Can't Stream With The Model Locally
Hi! First off, great work on Qwen3-TTS — the audio quality is impressive, and the model card’s description of the dual-track streaming architecture is exciting.
I wanted to ask for clarification around streaming support as exposed to end users.
The model card and website mention “Extreme Low-Latency Streaming Generation” with first audio packets available almost immediately (~97ms). However, in the currently released Python tooling / examples (e.g. generate_voice_clone), audio appears to be returned only as a fully generated waveform, which makes it difficult to achieve true low-latency, real-time playback in interactive systems (voice assistants).
To be specific:
Is there a publicly exposed streaming / incremental audio generation API (e.g. generator, callback, websocket, chunked output) that users should be using?

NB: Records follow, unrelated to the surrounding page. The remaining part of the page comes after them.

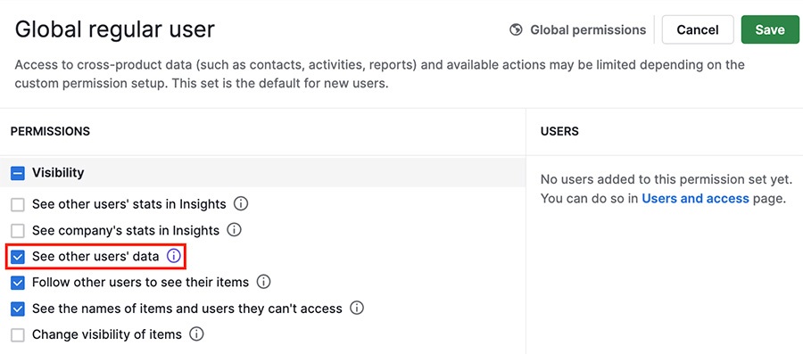Open the Users and access page link
The width and height of the screenshot is (803, 354).
pos(695,199)
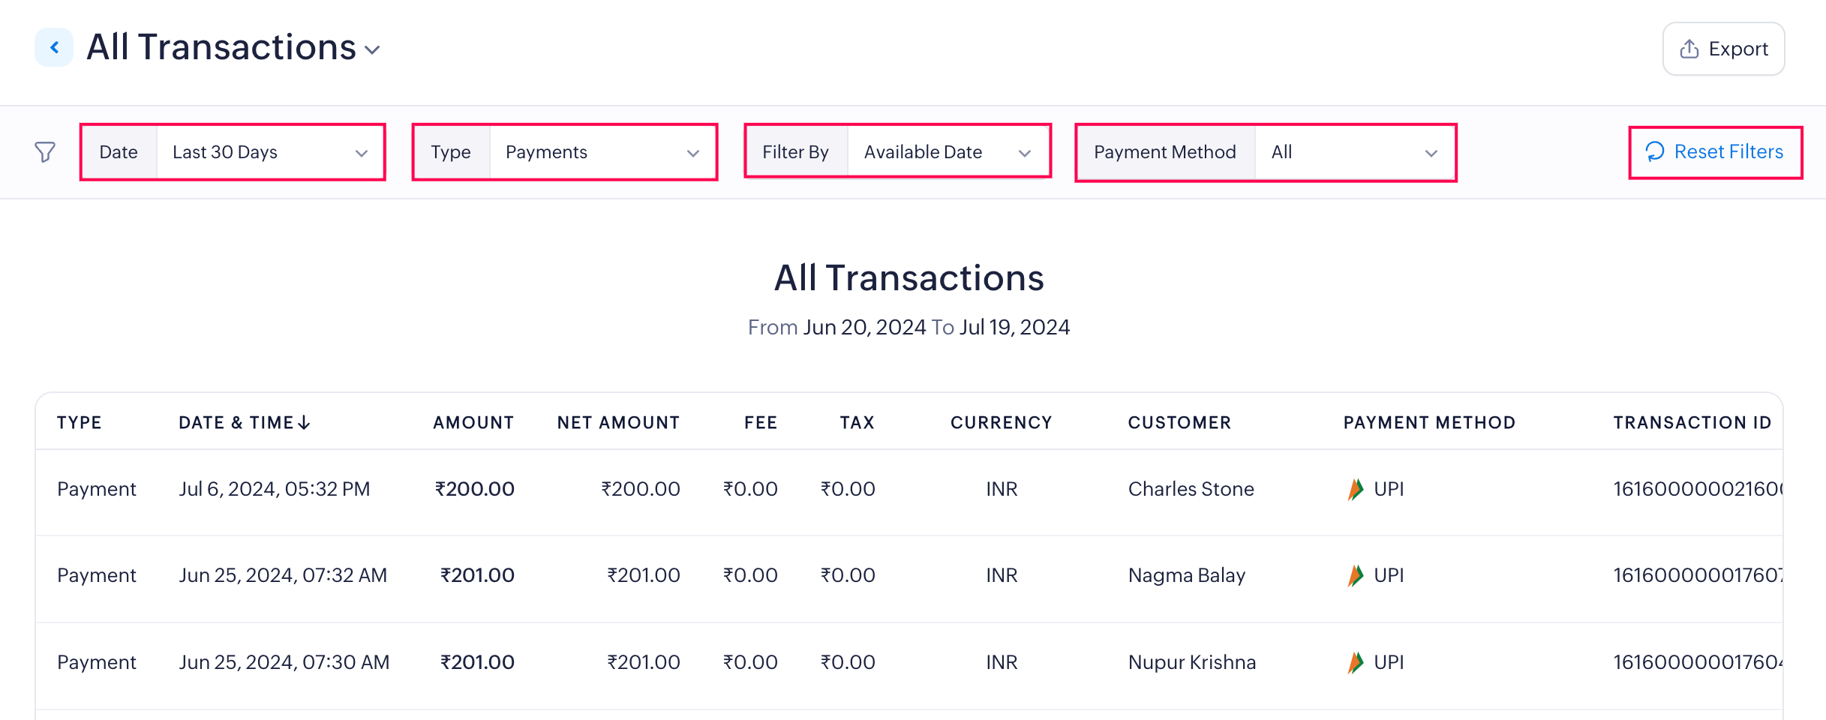The image size is (1826, 720).
Task: Click the Transaction ID column header
Action: [1692, 423]
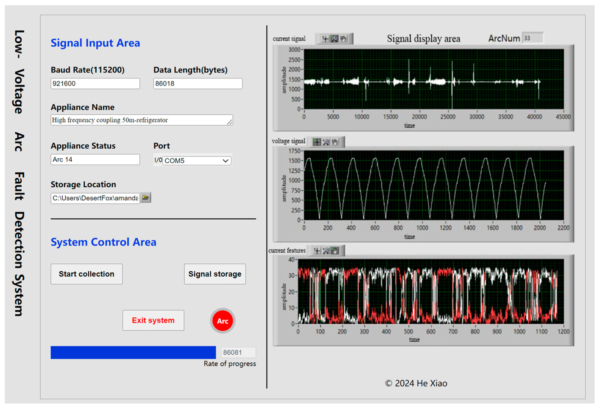Select cursor tool on current features graph
The image size is (600, 408).
coord(317,251)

Or is streaming currently supported only in internal demos / research code, with a public streaming interface planned for a future update?
I’m asking because the architectural claims strongly suggest real-time audio streaming is possible, but it’s not obvious how to access that capability from the released code.

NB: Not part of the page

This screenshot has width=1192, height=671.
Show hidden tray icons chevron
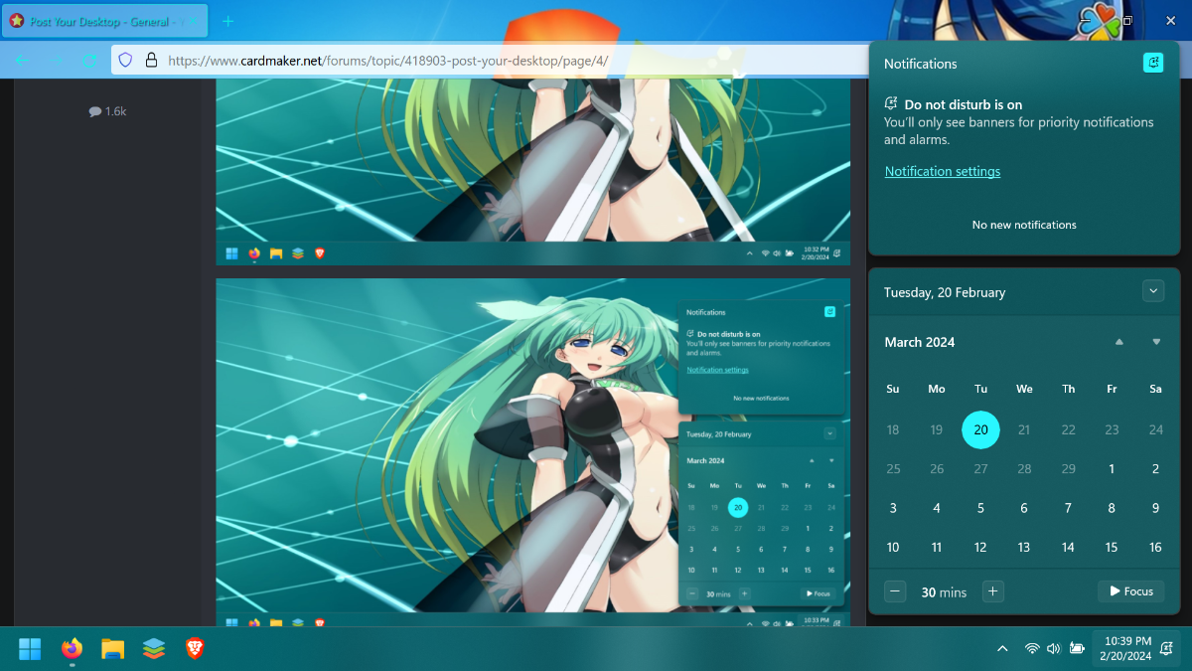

Thanks again for the release — any clarification on roadmap or recommended usage would be greatly appreciated.
Hey, I actually tackled this over the weekend since I needed it for a project.
Here is the repo: https://github.com/CloudWells/qwen3-tts-realtime-streaming
It implements the streaming via manual stepping (KV-cache). Just a heads-up: I deliberately traded some of that "97ms" theoretical latency for stability. My engine buffers the first ~38 tokens (about 3s) before sending the first chunk. In my testing, without that initial context lock, the voice clone tends to drift or glitch immediately.
After that initial ramp-up, it streams smoothly. Hope this helps.